Store these briefs somewhere your team can access on their phones — a shared Google Drive folder, a Notion database, or within GTMStack’s meeting prep feature. Paper printouts get lost. Digital briefs don’t.
Handling No-Shows and Cancellations
Roughly 20-30% of your pre-booked meetings won’t happen as planned. Prepare for this.
When someone cancels, immediately offer an alternative time. Conference schedules are fluid, and a cancellation on day one might turn into an available slot on day two.
When someone no-shows, send a short “sorry we missed you” message within two hours. Don’t be passive-aggressive about it. Something like: “I know conference schedules get hectic — happy to find another time today or tomorrow, or we can connect after the event.” Most no-shows aren’t intentional. People get pulled into meetings, sessions run over, or they simply lost track of time.
For every canceled or no-show meeting, have a backup plan. Keep a list of Tier 2 contacts who didn’t confirm a meeting but responded positively to outreach. Your meeting coordinator can reach out to these contacts in real time to fill gaps.
Bringing It All Together
The pre-event outreach process has a lot of moving parts, but the core workflow is straightforward:
- Get the attendee list as early as possible.
- Enrich and score contacts against your ICP.
- Tier the list by strategic value.
- Build personalized outreach sequences with four to five touchpoints over four weeks.
- Coordinate ownership across sales and marketing.
- Book meetings into a shared calendar with context for each one.
- Prepare briefs for every confirmed meeting.
- Manage the schedule onsite with a dedicated coordinator.
- Track performance and feed the data into your event ROI model.
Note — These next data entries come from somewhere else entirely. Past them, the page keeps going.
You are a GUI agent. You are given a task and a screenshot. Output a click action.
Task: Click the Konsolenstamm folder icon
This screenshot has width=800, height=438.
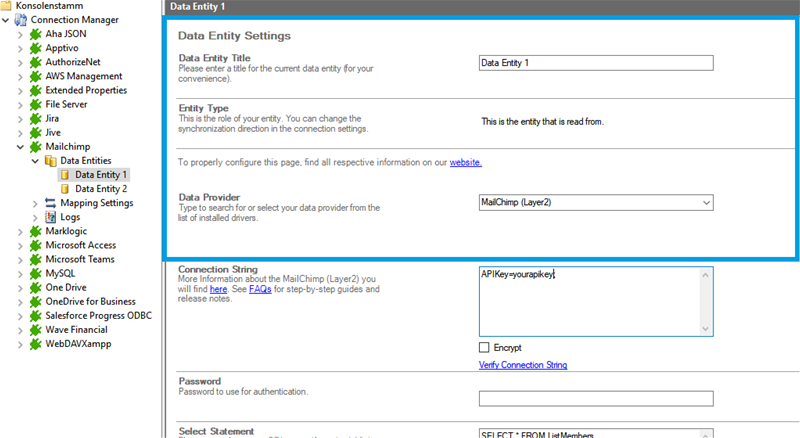click(7, 6)
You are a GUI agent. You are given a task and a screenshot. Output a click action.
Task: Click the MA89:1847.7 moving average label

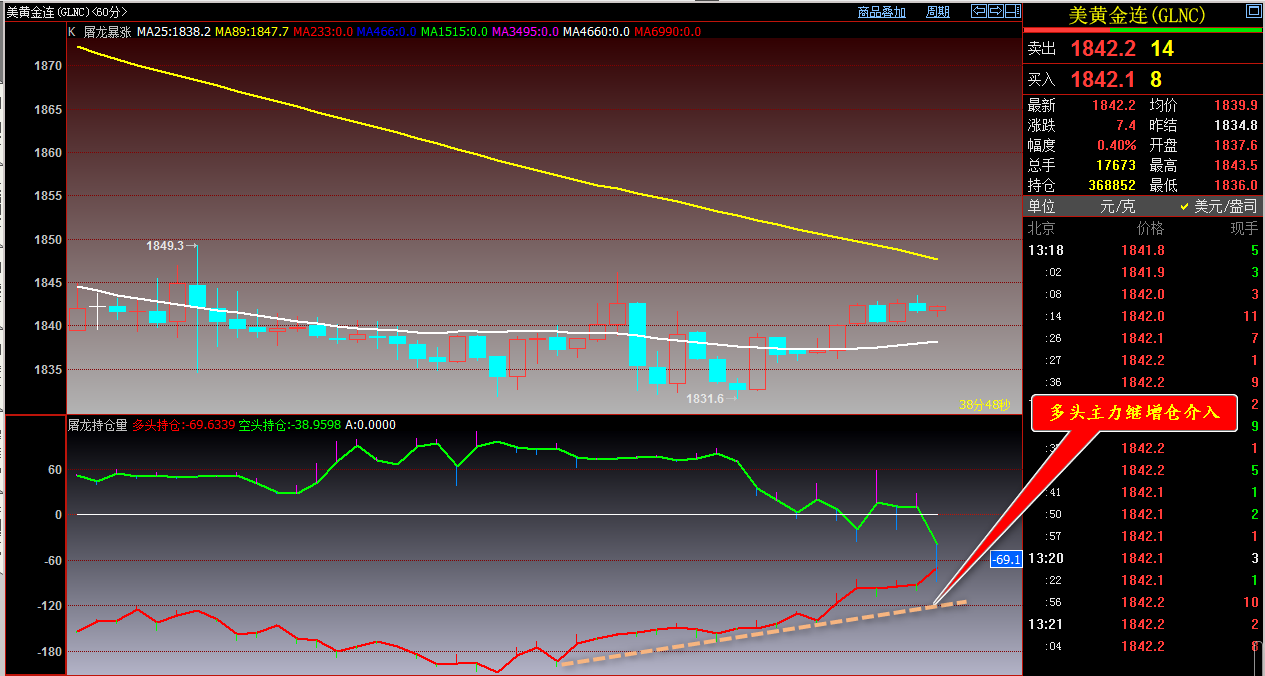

The teams that run this process consistently report that pre-event outreach accounts for 40-60% of the total pipeline generated from each event. The remaining 40-60% comes from booth conversations, session networking, and after-hours events. But that pre-booked pipeline is higher quality because you’ve already qualified the contacts and initiated a relationship before the handshake.
Start with your next event. Even if you only target your top twenty accounts, the discipline of structured pre-event outreach will generate more pipeline than an ad-hoc approach. Scale the process from there, and within two or three events, you’ll have a repeatable playbook that makes every conference worth the investment.